Exercise => In the entries below, filter for the word "Enable" and copy every matching line.

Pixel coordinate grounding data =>
[Start of Attachment]
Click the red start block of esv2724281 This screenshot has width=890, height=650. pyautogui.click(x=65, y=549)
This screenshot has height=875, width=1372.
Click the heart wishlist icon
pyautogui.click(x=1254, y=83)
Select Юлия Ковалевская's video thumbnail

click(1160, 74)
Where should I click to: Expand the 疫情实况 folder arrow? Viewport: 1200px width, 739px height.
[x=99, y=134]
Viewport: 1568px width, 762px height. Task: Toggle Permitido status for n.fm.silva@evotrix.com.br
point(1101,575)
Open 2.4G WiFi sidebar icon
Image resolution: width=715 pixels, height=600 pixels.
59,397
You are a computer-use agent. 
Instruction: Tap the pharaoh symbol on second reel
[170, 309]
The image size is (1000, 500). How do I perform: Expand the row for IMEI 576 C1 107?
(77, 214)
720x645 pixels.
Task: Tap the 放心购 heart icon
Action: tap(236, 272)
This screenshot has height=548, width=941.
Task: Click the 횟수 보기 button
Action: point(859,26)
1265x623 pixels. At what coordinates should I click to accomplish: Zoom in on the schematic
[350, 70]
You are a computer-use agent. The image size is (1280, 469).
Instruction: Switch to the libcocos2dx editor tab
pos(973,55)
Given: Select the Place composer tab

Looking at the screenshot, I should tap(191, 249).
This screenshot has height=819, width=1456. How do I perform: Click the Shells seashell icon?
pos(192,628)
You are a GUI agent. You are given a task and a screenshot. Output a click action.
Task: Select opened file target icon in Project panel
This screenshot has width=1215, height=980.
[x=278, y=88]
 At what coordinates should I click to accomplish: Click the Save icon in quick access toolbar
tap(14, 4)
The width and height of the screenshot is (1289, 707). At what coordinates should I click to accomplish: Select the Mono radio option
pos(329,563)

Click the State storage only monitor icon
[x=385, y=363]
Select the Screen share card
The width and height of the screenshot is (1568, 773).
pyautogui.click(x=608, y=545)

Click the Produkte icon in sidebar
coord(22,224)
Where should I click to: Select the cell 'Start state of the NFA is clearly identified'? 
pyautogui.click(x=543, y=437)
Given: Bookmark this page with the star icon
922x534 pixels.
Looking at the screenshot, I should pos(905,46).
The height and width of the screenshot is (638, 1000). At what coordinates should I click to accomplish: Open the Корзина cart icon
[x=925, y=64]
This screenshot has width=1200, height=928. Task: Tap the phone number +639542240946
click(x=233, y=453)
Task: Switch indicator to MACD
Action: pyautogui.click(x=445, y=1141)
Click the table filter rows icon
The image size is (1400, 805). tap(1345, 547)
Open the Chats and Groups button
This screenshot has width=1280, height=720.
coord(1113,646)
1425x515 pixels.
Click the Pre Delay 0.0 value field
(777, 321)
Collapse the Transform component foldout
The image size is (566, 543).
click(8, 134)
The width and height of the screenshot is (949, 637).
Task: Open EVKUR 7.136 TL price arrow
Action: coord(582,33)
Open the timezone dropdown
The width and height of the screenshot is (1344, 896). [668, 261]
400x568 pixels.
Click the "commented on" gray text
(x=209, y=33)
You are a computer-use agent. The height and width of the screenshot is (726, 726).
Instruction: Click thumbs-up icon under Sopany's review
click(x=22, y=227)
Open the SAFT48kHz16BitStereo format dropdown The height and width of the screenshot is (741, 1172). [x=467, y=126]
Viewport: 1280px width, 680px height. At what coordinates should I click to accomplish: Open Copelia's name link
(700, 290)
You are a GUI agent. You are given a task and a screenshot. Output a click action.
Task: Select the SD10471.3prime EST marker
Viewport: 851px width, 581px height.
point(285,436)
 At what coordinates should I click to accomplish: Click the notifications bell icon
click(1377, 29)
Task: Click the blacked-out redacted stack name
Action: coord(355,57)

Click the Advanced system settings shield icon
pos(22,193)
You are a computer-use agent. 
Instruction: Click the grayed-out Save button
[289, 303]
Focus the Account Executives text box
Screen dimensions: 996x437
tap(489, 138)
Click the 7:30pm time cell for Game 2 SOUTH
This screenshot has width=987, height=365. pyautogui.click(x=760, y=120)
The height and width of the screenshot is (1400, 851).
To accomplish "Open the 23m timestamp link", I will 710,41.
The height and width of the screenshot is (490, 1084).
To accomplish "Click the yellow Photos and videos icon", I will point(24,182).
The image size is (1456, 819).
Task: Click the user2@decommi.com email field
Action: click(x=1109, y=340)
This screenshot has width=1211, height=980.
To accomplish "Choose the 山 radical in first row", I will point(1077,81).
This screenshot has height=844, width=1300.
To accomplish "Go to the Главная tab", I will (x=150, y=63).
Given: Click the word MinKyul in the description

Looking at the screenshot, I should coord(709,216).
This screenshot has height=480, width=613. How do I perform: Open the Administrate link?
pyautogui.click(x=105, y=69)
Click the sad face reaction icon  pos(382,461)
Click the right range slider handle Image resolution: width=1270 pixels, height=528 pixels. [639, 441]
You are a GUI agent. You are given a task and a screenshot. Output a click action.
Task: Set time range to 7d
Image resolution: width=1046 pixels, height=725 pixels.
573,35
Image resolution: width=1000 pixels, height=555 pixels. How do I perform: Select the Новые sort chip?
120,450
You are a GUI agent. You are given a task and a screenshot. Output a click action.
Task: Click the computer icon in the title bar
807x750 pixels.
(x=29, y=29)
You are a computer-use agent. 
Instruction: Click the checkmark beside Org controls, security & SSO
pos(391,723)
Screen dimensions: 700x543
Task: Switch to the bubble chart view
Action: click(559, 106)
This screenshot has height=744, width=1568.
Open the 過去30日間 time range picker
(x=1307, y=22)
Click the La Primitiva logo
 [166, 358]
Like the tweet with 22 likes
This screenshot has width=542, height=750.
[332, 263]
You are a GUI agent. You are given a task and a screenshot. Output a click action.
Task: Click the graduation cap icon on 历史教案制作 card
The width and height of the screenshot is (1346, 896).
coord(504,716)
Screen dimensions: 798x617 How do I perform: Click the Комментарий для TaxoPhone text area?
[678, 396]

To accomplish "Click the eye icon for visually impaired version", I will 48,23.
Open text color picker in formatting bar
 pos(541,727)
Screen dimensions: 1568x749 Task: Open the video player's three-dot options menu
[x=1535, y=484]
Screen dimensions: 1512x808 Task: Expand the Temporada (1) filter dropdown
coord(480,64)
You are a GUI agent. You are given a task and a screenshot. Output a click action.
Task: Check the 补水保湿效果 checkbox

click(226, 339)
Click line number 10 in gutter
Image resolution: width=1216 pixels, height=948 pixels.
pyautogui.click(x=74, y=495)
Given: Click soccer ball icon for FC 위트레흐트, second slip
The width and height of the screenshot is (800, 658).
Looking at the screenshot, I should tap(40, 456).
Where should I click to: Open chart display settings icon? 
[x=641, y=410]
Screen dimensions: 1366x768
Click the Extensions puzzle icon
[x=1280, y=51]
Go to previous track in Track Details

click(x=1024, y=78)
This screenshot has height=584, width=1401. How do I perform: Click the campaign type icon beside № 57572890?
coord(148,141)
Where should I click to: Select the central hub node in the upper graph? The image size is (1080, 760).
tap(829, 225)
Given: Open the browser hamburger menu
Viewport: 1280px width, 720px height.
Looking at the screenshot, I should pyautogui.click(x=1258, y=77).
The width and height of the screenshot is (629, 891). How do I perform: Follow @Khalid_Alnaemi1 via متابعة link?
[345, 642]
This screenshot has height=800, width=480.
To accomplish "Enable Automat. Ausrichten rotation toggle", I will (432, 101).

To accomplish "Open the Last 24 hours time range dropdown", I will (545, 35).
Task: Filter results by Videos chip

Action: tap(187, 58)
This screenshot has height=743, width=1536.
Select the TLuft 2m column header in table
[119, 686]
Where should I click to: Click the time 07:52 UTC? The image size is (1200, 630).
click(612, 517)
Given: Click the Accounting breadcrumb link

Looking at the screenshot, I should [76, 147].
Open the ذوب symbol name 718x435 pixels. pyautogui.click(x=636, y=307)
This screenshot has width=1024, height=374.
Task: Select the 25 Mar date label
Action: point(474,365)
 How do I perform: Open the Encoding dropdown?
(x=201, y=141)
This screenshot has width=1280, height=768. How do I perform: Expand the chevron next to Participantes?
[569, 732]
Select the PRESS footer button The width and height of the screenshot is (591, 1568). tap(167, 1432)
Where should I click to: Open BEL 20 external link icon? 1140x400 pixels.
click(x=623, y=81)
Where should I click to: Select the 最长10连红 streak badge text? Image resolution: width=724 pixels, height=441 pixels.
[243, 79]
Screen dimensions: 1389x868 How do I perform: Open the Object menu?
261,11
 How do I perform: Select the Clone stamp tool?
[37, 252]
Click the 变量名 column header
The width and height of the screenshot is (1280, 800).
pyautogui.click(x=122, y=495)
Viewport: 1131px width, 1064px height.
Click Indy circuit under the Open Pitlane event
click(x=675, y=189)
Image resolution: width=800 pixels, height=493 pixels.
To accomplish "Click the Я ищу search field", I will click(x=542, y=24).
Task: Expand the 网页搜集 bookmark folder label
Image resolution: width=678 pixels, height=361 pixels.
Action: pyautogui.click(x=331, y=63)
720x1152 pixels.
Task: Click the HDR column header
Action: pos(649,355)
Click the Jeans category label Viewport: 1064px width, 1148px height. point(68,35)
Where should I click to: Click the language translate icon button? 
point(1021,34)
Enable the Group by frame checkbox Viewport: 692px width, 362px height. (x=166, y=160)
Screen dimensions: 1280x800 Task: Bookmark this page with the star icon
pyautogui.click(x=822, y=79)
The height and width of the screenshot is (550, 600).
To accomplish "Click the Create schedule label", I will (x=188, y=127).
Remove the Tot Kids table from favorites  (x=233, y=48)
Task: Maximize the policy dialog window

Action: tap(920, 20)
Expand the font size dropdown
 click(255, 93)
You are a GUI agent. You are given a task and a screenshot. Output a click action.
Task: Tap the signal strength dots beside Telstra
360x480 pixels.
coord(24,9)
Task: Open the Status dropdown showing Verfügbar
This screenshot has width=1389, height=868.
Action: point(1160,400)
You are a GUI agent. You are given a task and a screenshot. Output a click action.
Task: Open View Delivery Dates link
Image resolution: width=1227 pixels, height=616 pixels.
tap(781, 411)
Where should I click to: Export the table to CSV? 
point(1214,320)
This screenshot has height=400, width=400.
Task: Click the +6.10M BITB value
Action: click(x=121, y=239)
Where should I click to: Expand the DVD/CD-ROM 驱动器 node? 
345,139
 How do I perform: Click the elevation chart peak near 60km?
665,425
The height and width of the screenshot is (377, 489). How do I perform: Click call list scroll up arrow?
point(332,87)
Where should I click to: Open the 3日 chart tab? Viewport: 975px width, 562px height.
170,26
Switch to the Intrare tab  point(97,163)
[End of Attachment]
Answer for the task =>
To accomplish "Enable Automat. Ausrichten rotation toggle", I will (432, 101).
Enable the Group by frame checkbox Viewport: 692px width, 362px height. (x=166, y=160)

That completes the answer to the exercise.